— Да… — Она на миг замешкалась в нерешительности и продолжила: — Но ведь люди – не вещи. Почему тем, у кого есть деньги, дано право… право делать с другим человеком то, что он хочет? Я не могу этого понять! Не могу! Пытаюсь, но не могу! Почему одних считают людьми высшего сорта, а других – отбросами?!
— А почему есть мясо высшей категории и то, что даже верному псу не сунешь? – резонно заметил я. — Всё дело в качестве.
Она вдруг засмеялась. Как-то зло и нервно.
— То есть ты хочешь сказать, что ты качественное мясо, а я — нет? – в голосе её послышалось возмущение. Похоже, вино придало ей смелости. Мне это нравилось. Девчонка из питомника, доказывающая мне своё право на место под солнцем.
— Нравится тебе это или нет, Милана, — заговорил я сухо, — так было, так есть и так будет впредь. Миром правят сильные. А силой всегда были власть и деньги. Ты можешь сколько угодно твердить, что у тебя есть чувства, и ты человек, но твоё мнение будет интересовать окружающих в последнюю очередь. Потому что ты – никто. Хочешь что-то изменить – попытайся стать кем-то.
— Я бы попыталась, — на этот раз она заговорила тихо. — Но, — протянула мне перевёрнутую запястьем вверх руку. – Это не знак отличия, Вандор. Это клеймо. Клеймо, которое предопределяет жизнь. И что бы я ни делала, это клеймо никуда не денется. Такие, как я, изначально не имеют права на большее. Так скажи мне, разве это нормально?
Отвечать ей я не стал. У моей матери никогда не было клейма, и тем не менее рос я без неё. Потому что родители оказались не в состоянии найти компромисс в собственных отношениях, а у отца была власть. Так что с кем мне остаться при расторжении брака, не обсуждалось. И присутствие её в моей жизни не обсуждалось. Впрочем, мать особо и не пыталась.
Что Милана хочет от меня услышать? В большей или меньшей степени мы все от кого-то зависим. Продолжать тему я не желал. Возможно, когда-то у неё и было право выбора, сейчас этого права нет. Нас не спрашивают, где и когда нам родиться. Была ли возможность выбора у меня? Относительная. Я знал, что стану наследником своего отца, потому что единственный сын. Но в наследство мне досталось не только огромное состояние, но и ответственность за дело, что отец строил всю свою жизнь. И с раннего детства я знал, что путь мой предопределён.
— Мы есть там, Милана, где мы есть, — отрезал я. — Прими это и оставь свои рассуждения.
— Вчера ты чуть не отдал Стэллу своей охране, — не унималась она. – И за что? — В глазах её стояло искреннее непонимание. – За то, что она…
— А по поводу этого я тебе вот что скажу, — грубо прервал её. – В следующий раз хорошо подумай, прежде чем брать на себя ответственность за кого-то. Никогда не делай этого. Никогда.

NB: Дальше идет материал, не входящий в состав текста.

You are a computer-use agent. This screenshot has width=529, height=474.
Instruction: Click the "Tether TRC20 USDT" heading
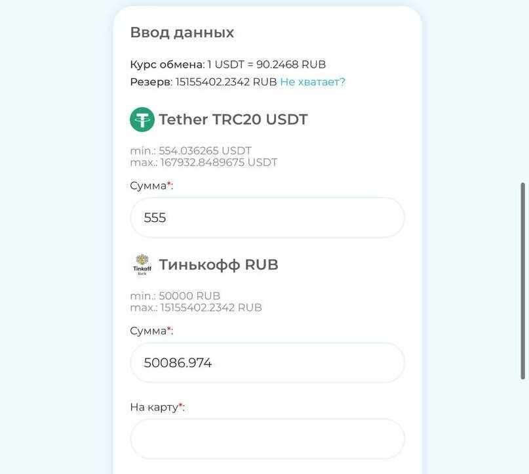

Она покачала головой, и голос её, тихий, мягкий, снова зашуршал в звуках тёплого летнего вечера:
— Так не должно быть. Не должны люди думать только о себе.
— Ты слишком наивная, — не сводя с неё взгляда, бросил я и пошёл вглубь сада. – А наивность – разновидность глупости.
Какое-то время я не слышал её шагов позади себя, но она всё-таки нагнала меня и пошла рядом. Какое-то время мы молчали. Девчонка, очевидно, опять о чём-то думала, я же просто наслаждался спокойствием.
— Может быть, я и наивная, — проговорила она спустя несколько минут. – Но я не разучилась чувствовать. Лучше быть наивной, чем иметь мёртвое сердце.